Problem - Copy out precisely the line that holds "Where should I" and all the lines following it in the data, up to and including the last one, and no others.

Supplied records -
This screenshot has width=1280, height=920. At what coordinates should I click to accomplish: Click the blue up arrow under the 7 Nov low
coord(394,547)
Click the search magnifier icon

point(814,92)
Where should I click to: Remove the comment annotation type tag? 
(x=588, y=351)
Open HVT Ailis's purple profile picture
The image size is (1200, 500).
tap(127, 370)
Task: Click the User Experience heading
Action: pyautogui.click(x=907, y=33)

Output for this task -
Where should I click to: Remove the comment annotation type tag? 
(x=588, y=351)
Open HVT Ailis's purple profile picture
The image size is (1200, 500).
tap(127, 370)
Task: Click the User Experience heading
Action: pyautogui.click(x=907, y=33)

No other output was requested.